Your system tells you a newer upgrade is available; yes can delay that (where you’ll be asked again), or dismiss it permanently (putting all need to upgrade on you given the system was told not to nag you). These options apply to all of the Ubuntu family (ie. Lubuntu isn’t any different).
The Lubuntu team also provide EOL notices on this discouse
on our blog site
with the blog post propagating to Planet Ubuntu and other RSS/news feeds, so you can find that in many places.
Standard releases have a 9 month supported life; so 20.10 in it’s name told you 2020-October release, and even without notices you can add 9 months to that and get 2021-July is EOL. Releases are usually the 3rd or 4th Thursday in a month, but mid-late in the month so it’s pretty easy to guess (21.10 is scheduled for 14-Oct; ie. 2nd thursday so you’ll risk being at most a week out).
If you don’t like release-upgrading that often; use the LTS or long-term-support releases, as instead of months, you have years to upgrade.
Lubuntu 20.04 LTS doesn’t need upgrading yet; and the first offer won’t occur until after Lubuntu 22.04.1 has come out in the second half of next year; and then you’ll have months after to upgrade.

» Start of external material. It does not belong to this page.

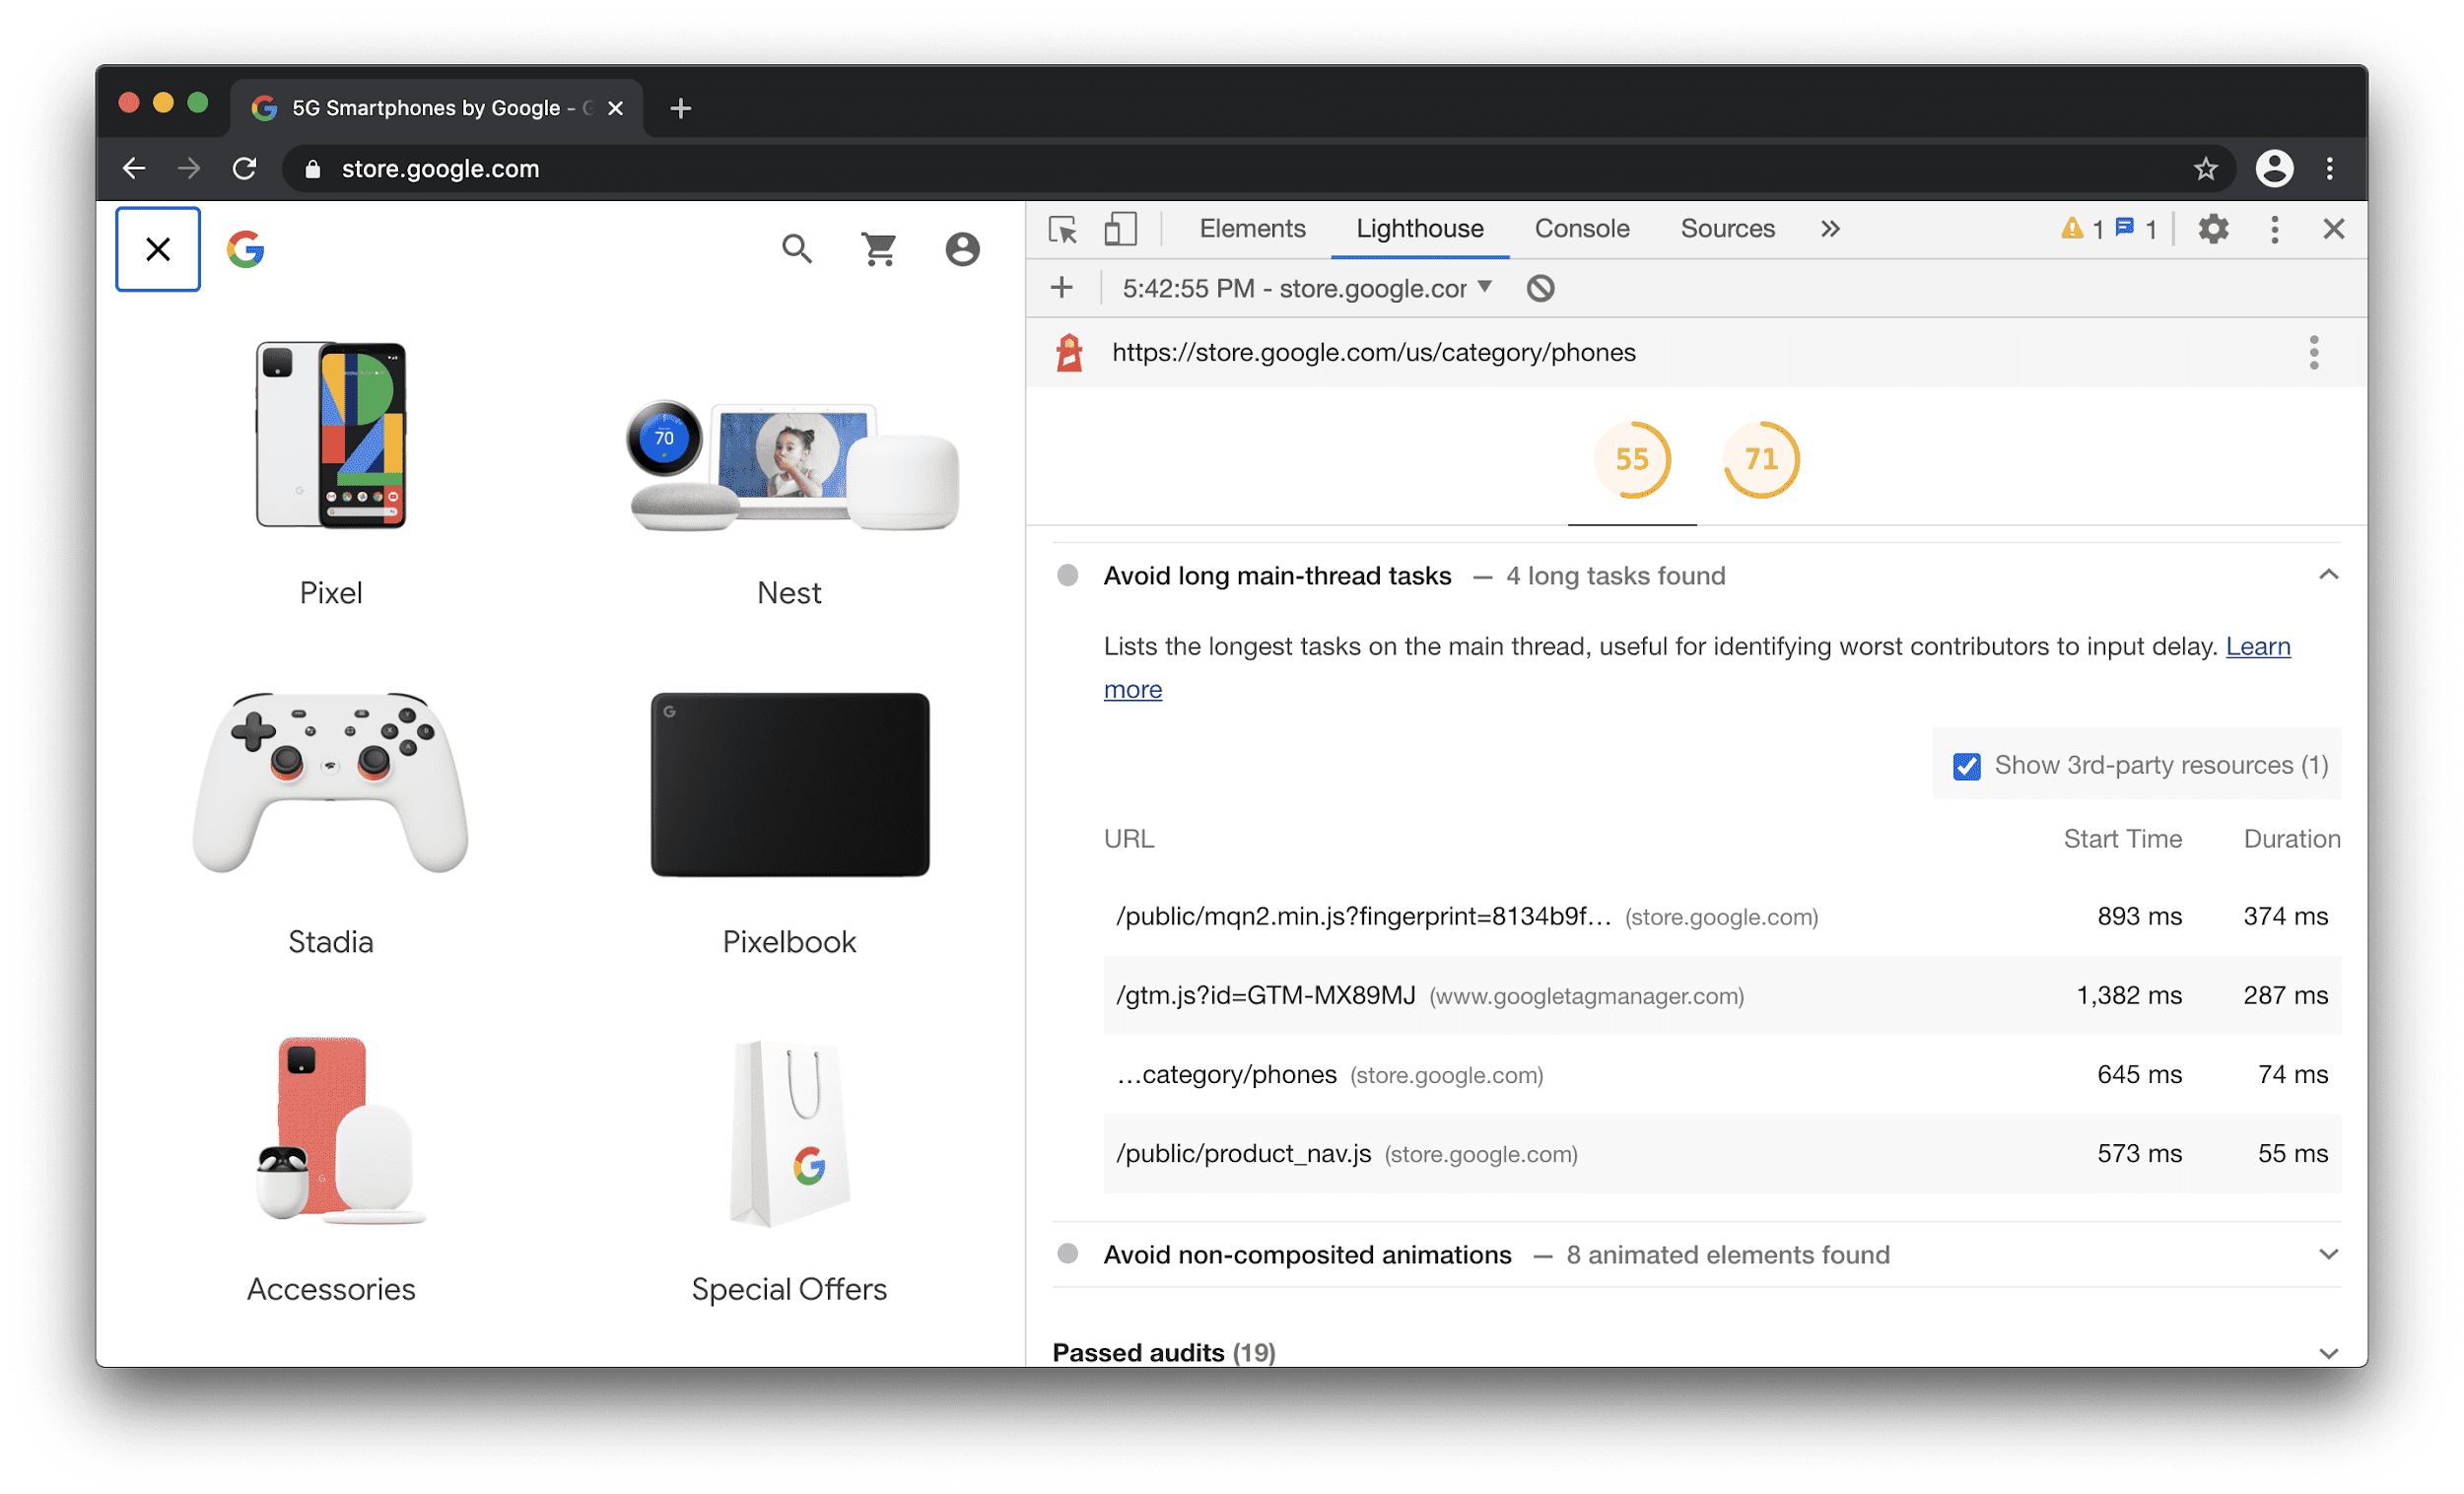The width and height of the screenshot is (2464, 1494).
Task: Expand the Avoid non-composited animations section
Action: coord(2328,1255)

ie. we offer two upgrade paths; 20.10 was a non-LTS so was on the 6-9 month release-upgrade cycle; installing a LTS release means the release-upgrade cycle is 2-3 years for upgrades.
A final fallback is to upgrade via re-install, a feature I really love about Ubuntu desktop systems (works with flavors like Lubuntu too). It’s a Lubuntu QA-testcase; and is thus mentioned in Testing Checklist - understanding the testcases where the testcase is titled Install using existing partition. You’ll find details on release-upgrade there too, as we QA-test that; but as you’re upgrading to a release version; the -d
option we use in development testing doesn’t apply to your case.

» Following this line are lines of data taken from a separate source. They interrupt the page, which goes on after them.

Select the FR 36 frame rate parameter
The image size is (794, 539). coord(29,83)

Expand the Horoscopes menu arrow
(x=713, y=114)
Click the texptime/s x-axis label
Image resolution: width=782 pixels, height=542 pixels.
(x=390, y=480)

We (Lubuntu) don’t control the archives; no date for the move is given except it occurs after a release goes EOL. For 17.04 it was the next day; for most releases it’s much later. If you don’t want that hassle; upgrade before your release goes EOL & source changes are not required. If you are still using a release when we send out the final aforementioned EOL notices, you need to act rather quickly but that was back in July; thus your upgrade cycle became more complicated.